═════ DATASET
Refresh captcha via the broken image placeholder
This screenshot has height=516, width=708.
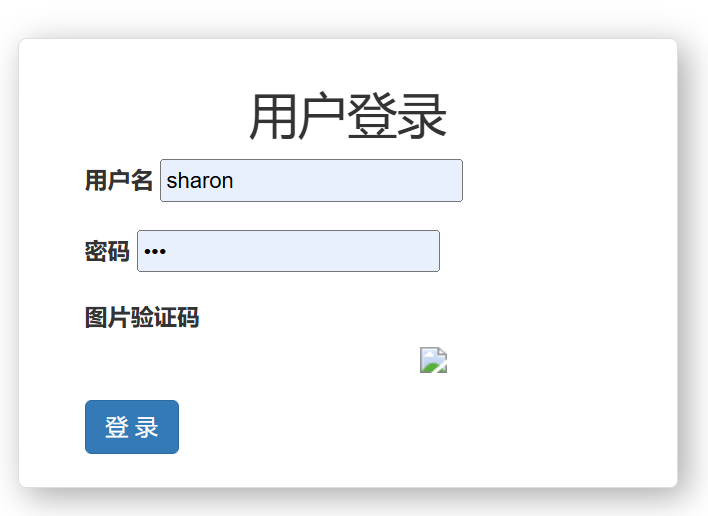click(x=433, y=360)
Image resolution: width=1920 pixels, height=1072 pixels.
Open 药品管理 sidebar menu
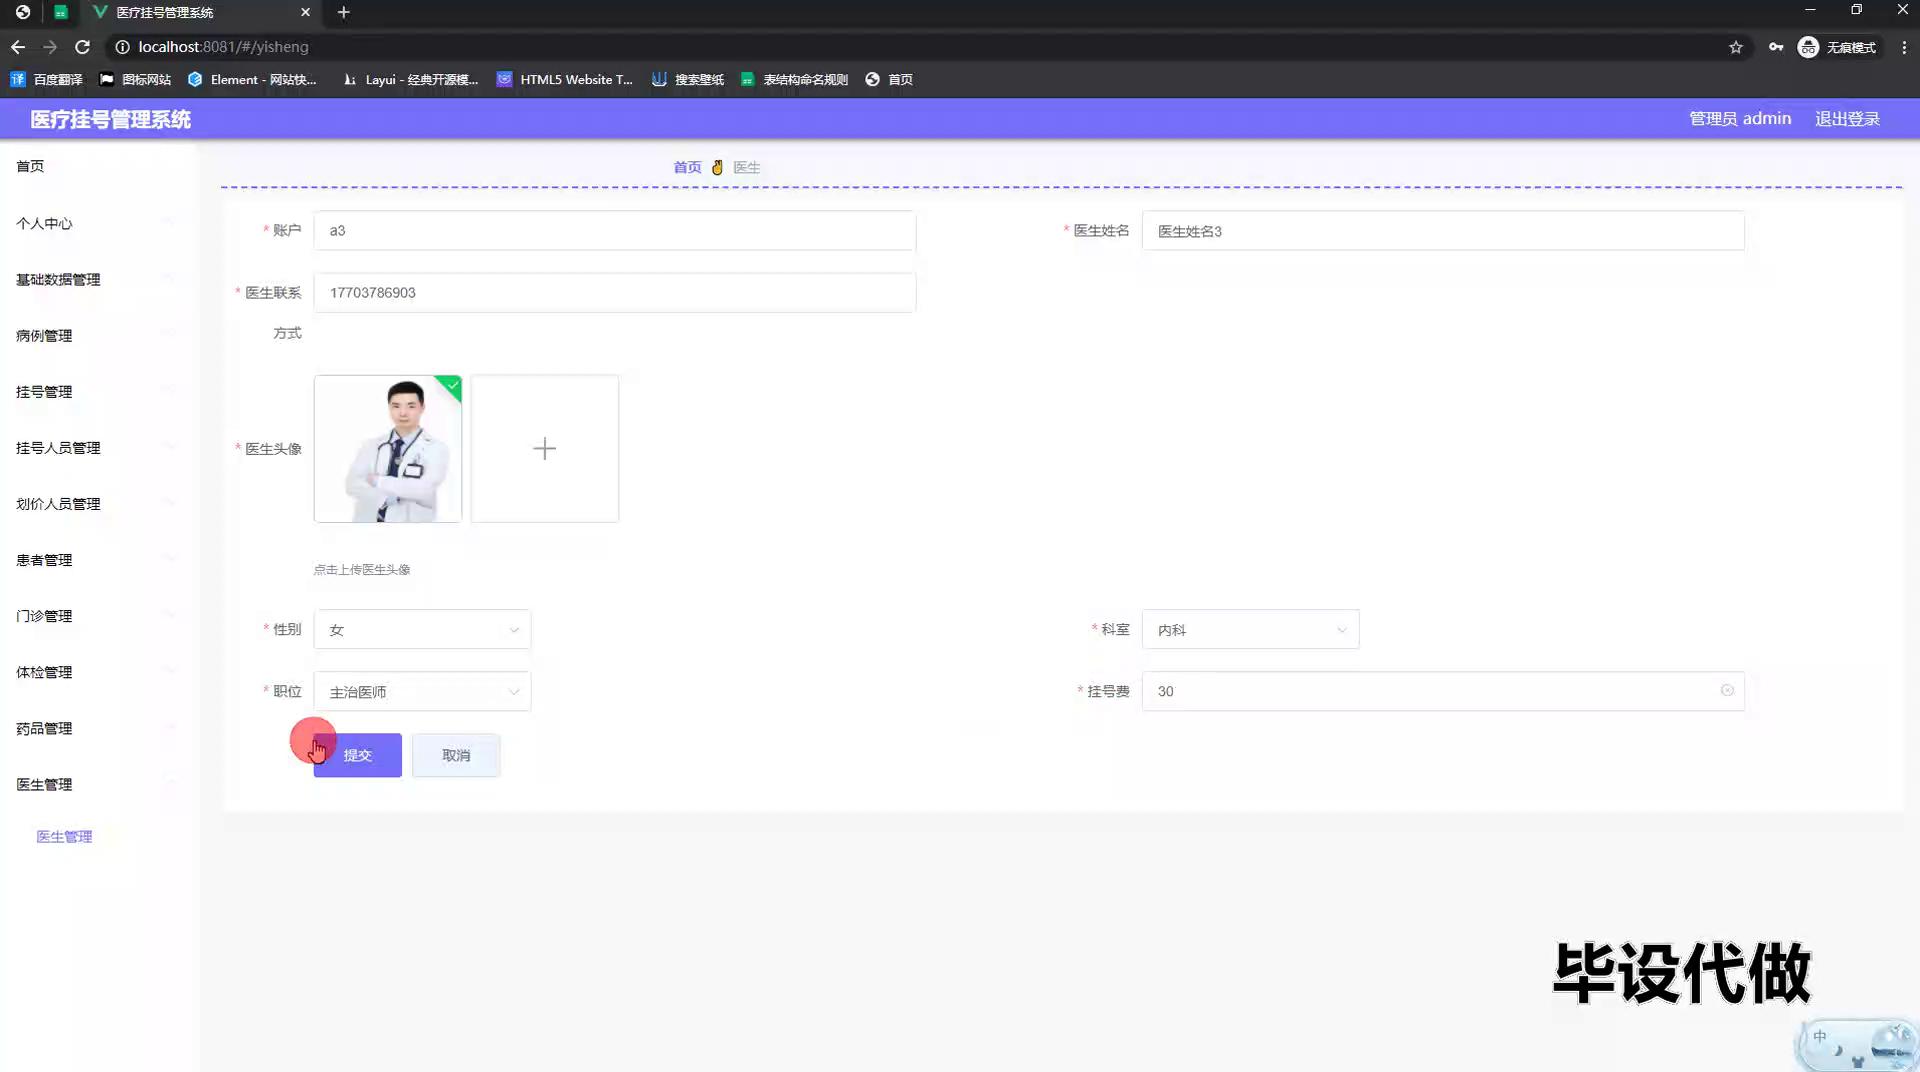click(44, 729)
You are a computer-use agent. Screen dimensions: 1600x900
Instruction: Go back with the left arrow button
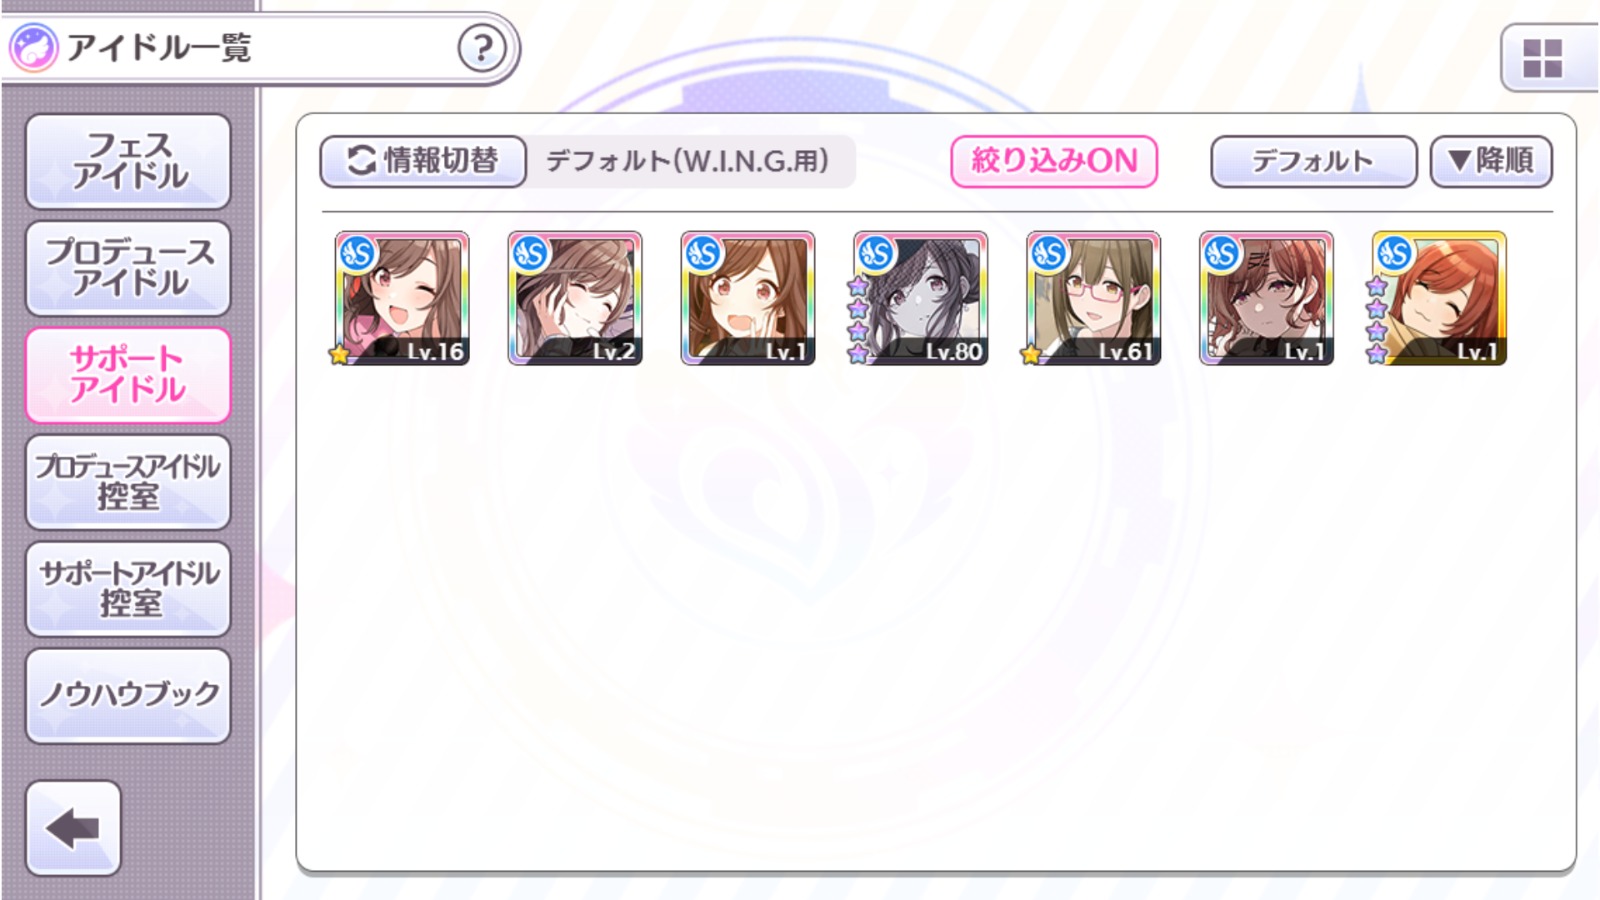[73, 828]
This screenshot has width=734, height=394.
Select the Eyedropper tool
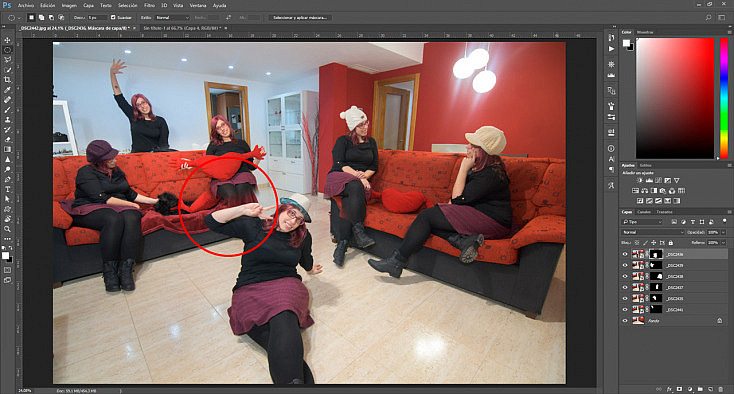click(7, 90)
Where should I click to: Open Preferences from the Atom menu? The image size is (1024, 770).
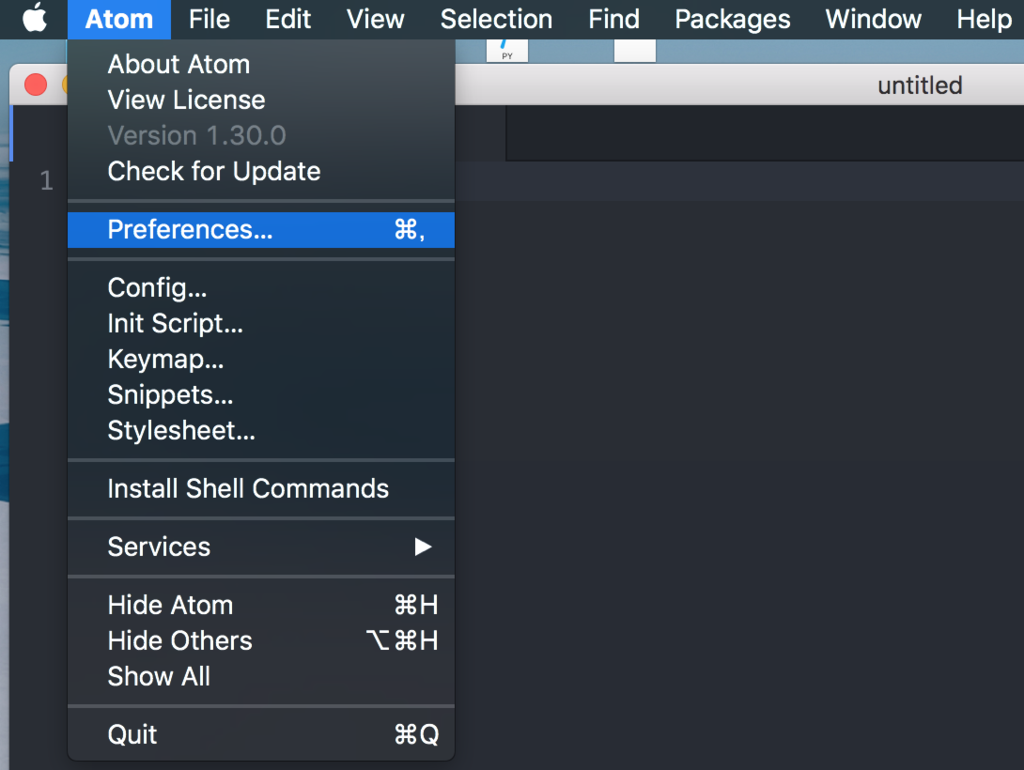(261, 230)
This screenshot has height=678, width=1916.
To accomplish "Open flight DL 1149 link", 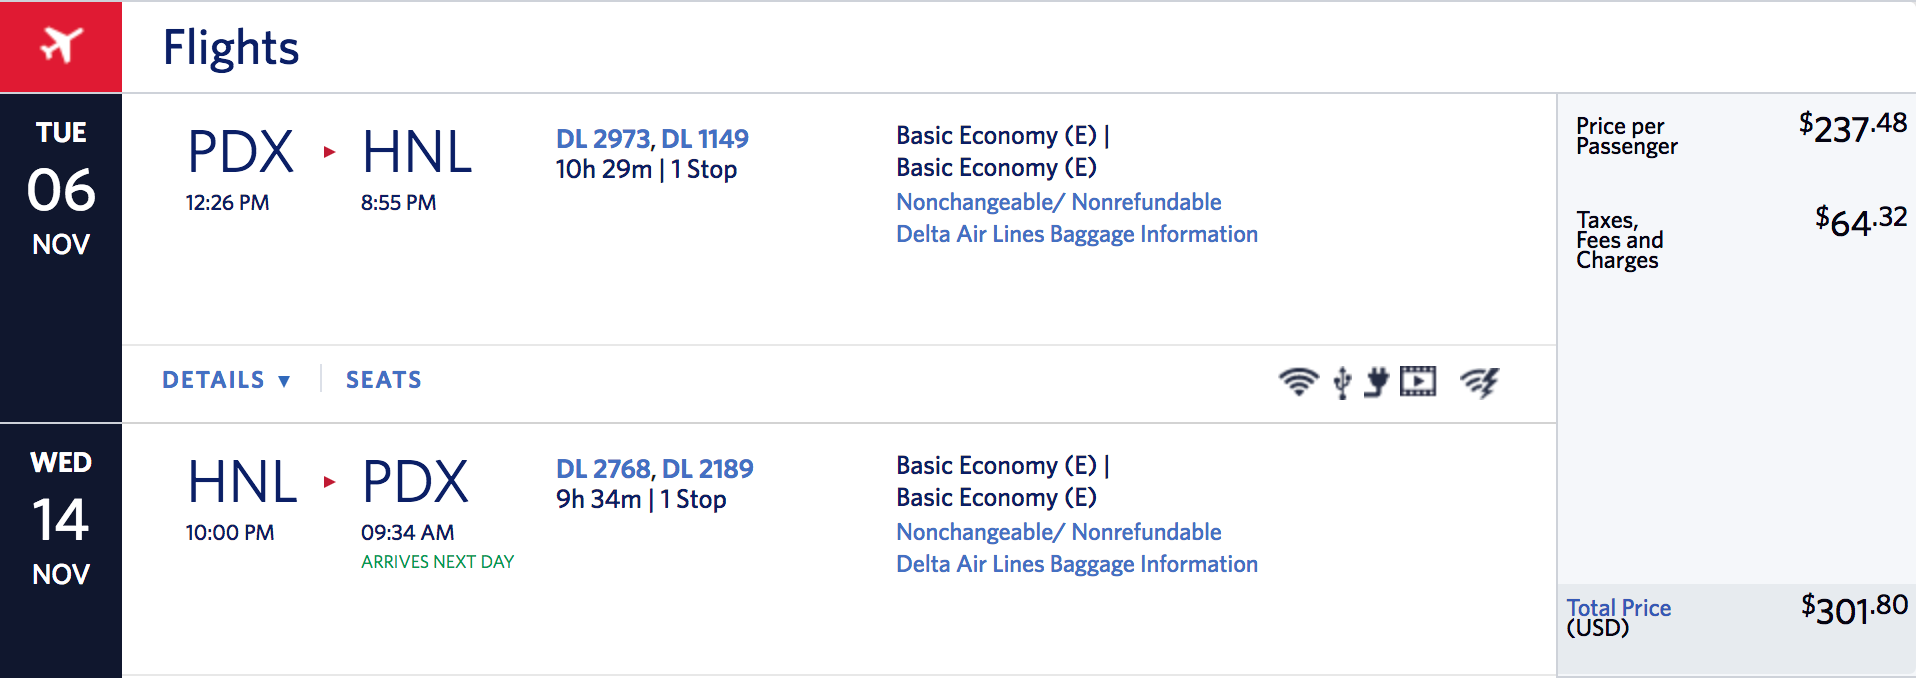I will click(705, 138).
══════════
• [HOW TO COMPLETE THIS TASK]
Your task is to return the lines above, from the first one up to and including the line containing "You are a computer-use", minus any pictures.

• [REPLY TO THE EXERCISE]
Refresh captcha via the broken image placeholder
This screenshot has height=516, width=708.
click(x=433, y=360)
Image resolution: width=1920 pixels, height=1072 pixels.
Open 药品管理 sidebar menu
click(44, 729)
You are a computer-use agent. Screen dimensions: 1600x900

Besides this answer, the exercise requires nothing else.